What are the relations with OCP project? Is OKD4 an upstream of OCP?
In 3.x release time OKD was used as an upstream project for Openshift Container Platform. OKD could be installed on Fedora/CentOS/RHEL and used CentOS based images to install the cluster. OCP, however, could be installed only on RHEL and its images were rebuilt to be RHEL-based.
Universal Base Image project has enabled us to run RHEL-based images on any platform, so the full image rebuild is no longer necessary, allowing OKD4 project to reuse most images from OCP4. There is another critical part of OCP - Red Hat Enterprise Linux CoreOS. Although RHCOS is an open source project (much like RHEL8) it's not a community-driven project. As a result, OKD workgroup has made a decision to use Fedora CoreOS - open source and community-driven project - as a base for OKD4. This decision allows end-users to modify all parts of the cluster using prepared instructions.
It should be noted that OKD4 is being automatically built from OCP4 ci stream, so most of the tests are happening in OCP CI and being mirrored to OKD. As a result, OKD4 CI doesn't have to run a lot of tests to ensure the release is valid.
These relationships are more complex than "upstream/downstream", so we use "sibling distributions" to describe its state.
How stable is OKD4?
OKD4 builds are being automatically tested by release-controller. Release is rejected if either installation, upgrade from previous version or conformance test fails. Test results determine the upgrade graph, so for instance, if upgrade tests passed for beta5->rc edge, clusters on beta5 can be directly updated to rc release, bypassing beta6.
The OKD stable version is released bi-weekly, following Fedora CoreOS schedule, client tools are uploaded to Github and images are mirrored to Quay.
Can I run a single node cluster?
Currently, single-node cluster installations cannot be deployed directly by the 4.7 installer. This is a known issue. Single-node cluster installations do work with the 4.8 nightly installer builds.
As an alternative, if OKD version 4.7 is needed, you may have luck with Charro Gruver's OKD 4 Single Node Cluster instructions. You can also use Code Ready Containers (CRC) to run a single-node cluster on your desktop.
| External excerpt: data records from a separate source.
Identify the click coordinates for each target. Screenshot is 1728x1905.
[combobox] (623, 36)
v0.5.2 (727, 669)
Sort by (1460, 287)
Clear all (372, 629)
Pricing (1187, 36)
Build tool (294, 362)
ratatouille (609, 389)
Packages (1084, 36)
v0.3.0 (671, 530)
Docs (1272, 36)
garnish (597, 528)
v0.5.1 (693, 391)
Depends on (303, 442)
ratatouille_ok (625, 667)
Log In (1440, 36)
What to do in case of errors?
If you experience problems during installation you must collect the bootstrap log bundle, see instructions
If you experience problems post installation, collect data of your cluster with:
oc adm must-gather
See documentation for more information.
Upload it to a file hoster and send the link to the developers (Slack channel, ...)
During installation the SSH key is required. It can be used to SSH onto the nodes later on - ssh core@<node ip>
Where do I seek support?
OKD is a community-supported distribution, Red Hat does not provide commercial support of OKD installations.
Contact us on Slack:
- Workspace: Kubernetes, Channel: #openshift-users (for installation & usage questions/issues)
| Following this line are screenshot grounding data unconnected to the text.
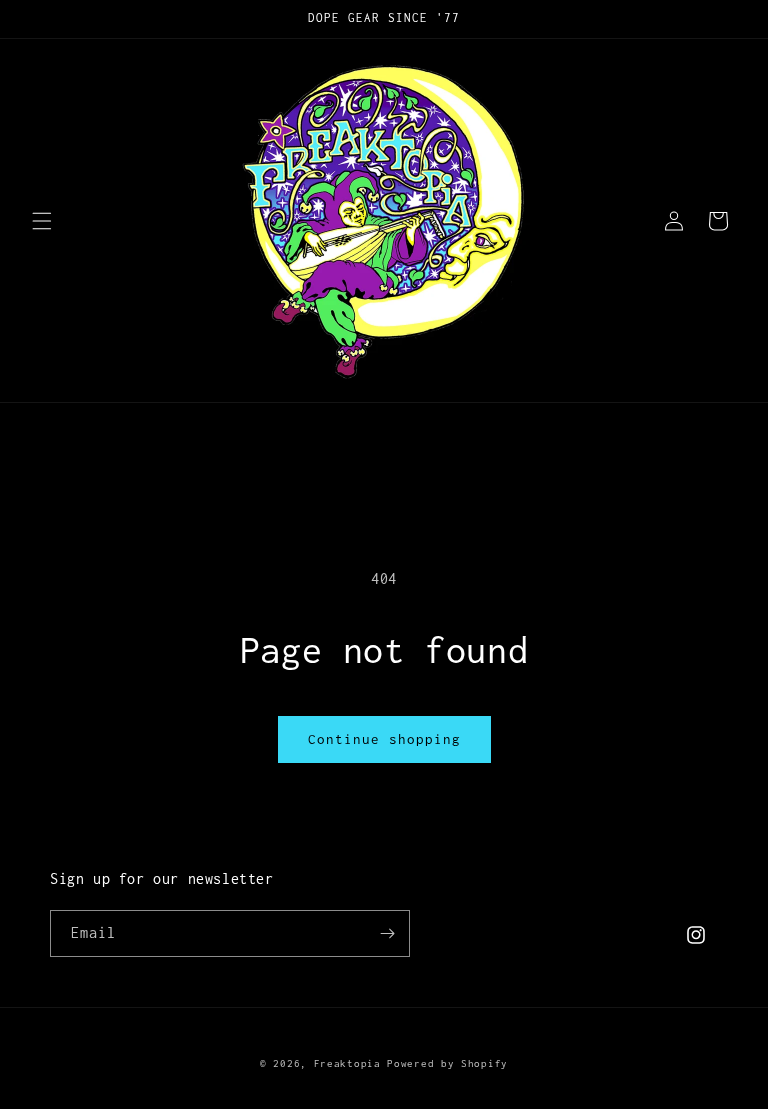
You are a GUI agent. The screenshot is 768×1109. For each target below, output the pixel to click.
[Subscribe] (387, 933)
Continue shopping (384, 739)
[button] (42, 221)
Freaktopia (347, 1063)
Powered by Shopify (447, 1063)
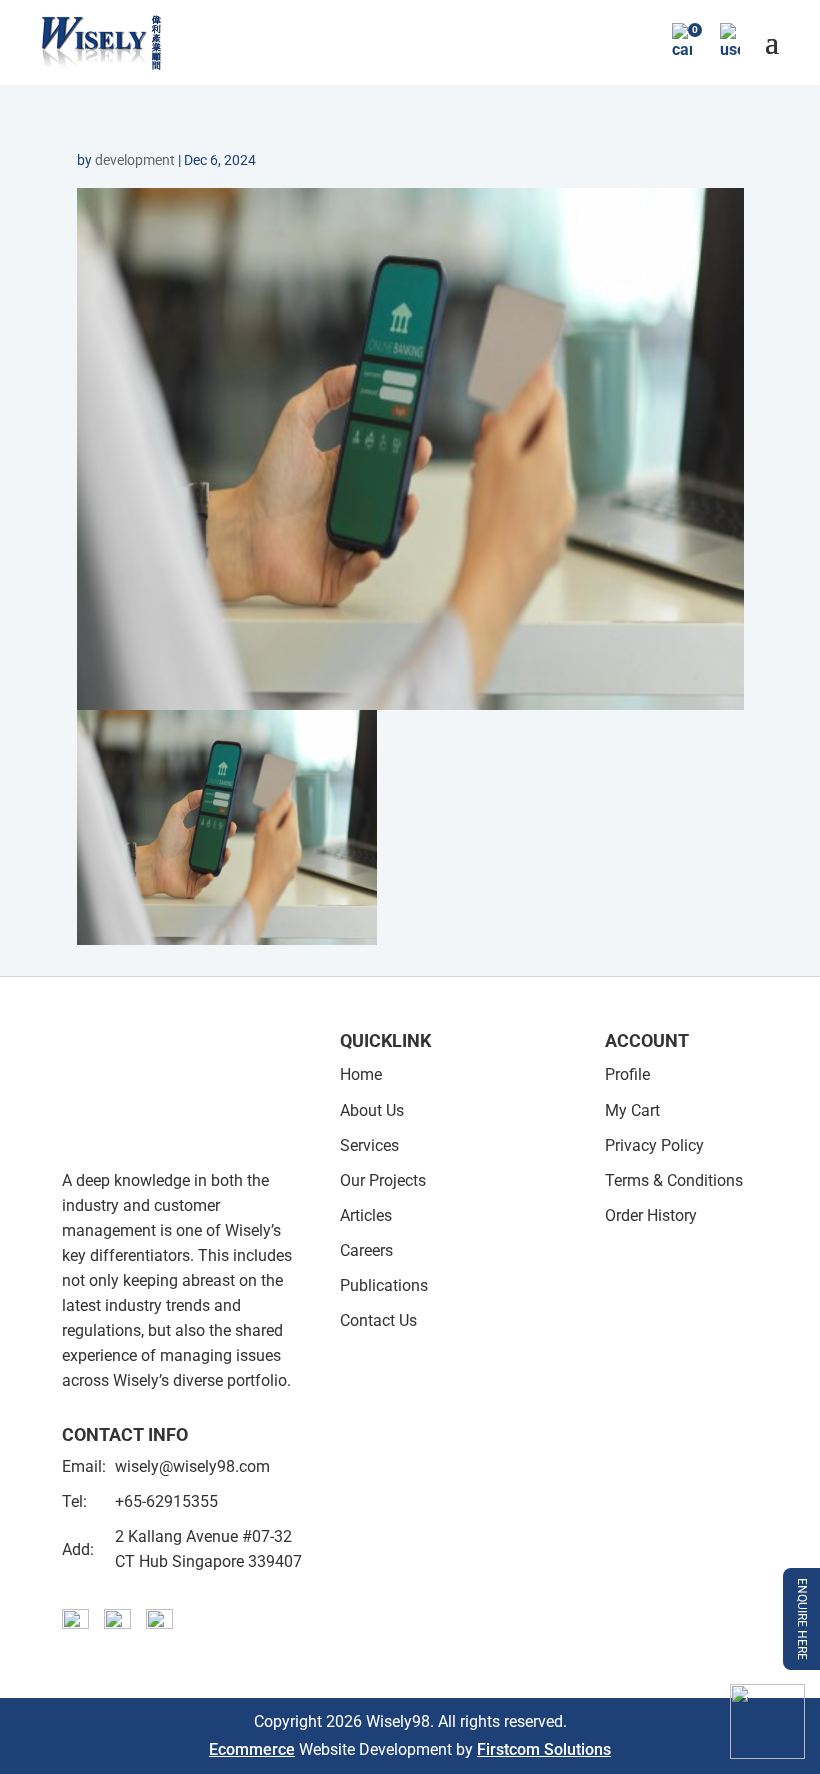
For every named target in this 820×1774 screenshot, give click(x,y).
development (135, 160)
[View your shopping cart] (682, 42)
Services (369, 1145)
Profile (627, 1074)
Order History (651, 1215)
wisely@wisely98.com (192, 1467)
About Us (372, 1110)
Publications (384, 1285)
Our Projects (383, 1180)
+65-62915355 (166, 1502)
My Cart (632, 1110)
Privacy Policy (654, 1145)
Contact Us (378, 1320)
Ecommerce (252, 1750)
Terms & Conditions (674, 1180)
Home (361, 1074)
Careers (366, 1250)
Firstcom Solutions (544, 1750)
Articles (366, 1215)
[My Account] (730, 42)
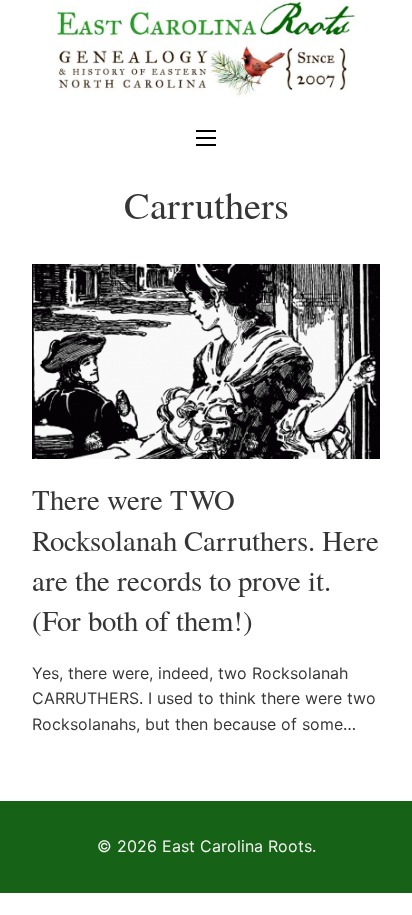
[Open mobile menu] (206, 138)
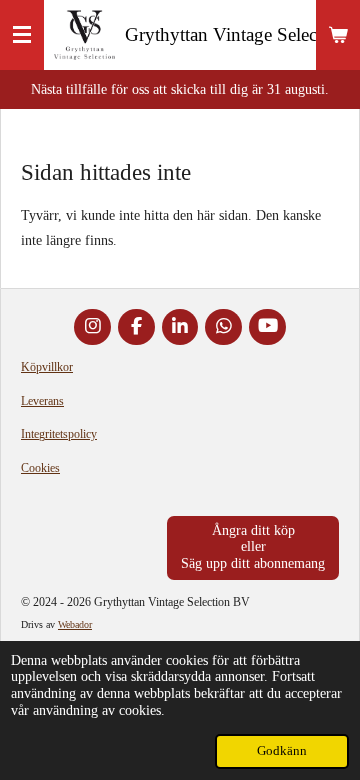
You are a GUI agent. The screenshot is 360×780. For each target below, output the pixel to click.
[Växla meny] (22, 35)
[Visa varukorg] (338, 35)
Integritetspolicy (59, 434)
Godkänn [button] (282, 751)
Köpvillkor (47, 367)
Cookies (40, 468)
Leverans (42, 401)
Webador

For OKD-specific help, visit the community-led discussion https://github.com/okd-project/okd/discussions forum
See https://openshift.tips/ for useful Openshift tips
Where can I find upgrades?
https://amd64.origin.releases.ci.openshift.org/
!!!Warning
Nightly builds (from 4.x.0-0.okd
) are pruned every 72 hours.
If your cluster uses these images, consider mirroring these files to a local registry.
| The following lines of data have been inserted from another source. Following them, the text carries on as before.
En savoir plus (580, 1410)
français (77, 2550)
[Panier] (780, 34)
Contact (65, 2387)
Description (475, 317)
Builds from the stable-4 stream are not removed.
How can I upgrade my cluster to a new version?
Find a version where a tested upgrade path is available from your version for on
https://amd64.origin.releases.ci.openshift.org/
Upgrade options:
Preferred ways:
-
Web Console: Home -> Overview -> Tab: Cluster, Card: Overview -> View settings -> Update Status
-
Shell: Upgrades to latest available version
oc adm upgrade
Last resort:
Upgrade to a certain version (will ignore the update graph!)
oc adm upgrade --force --allow-explicit-upgrade=true --to-image=registry.ci.openshift.org/origin/release:4.4.0-0.okd-2020-03-16-105308
This will take a while; the upgrade may take several hours. Throughout the upgrade, kubernetes API would still be accessible and user workloads would be evicted and rescheduled as nodes are updated.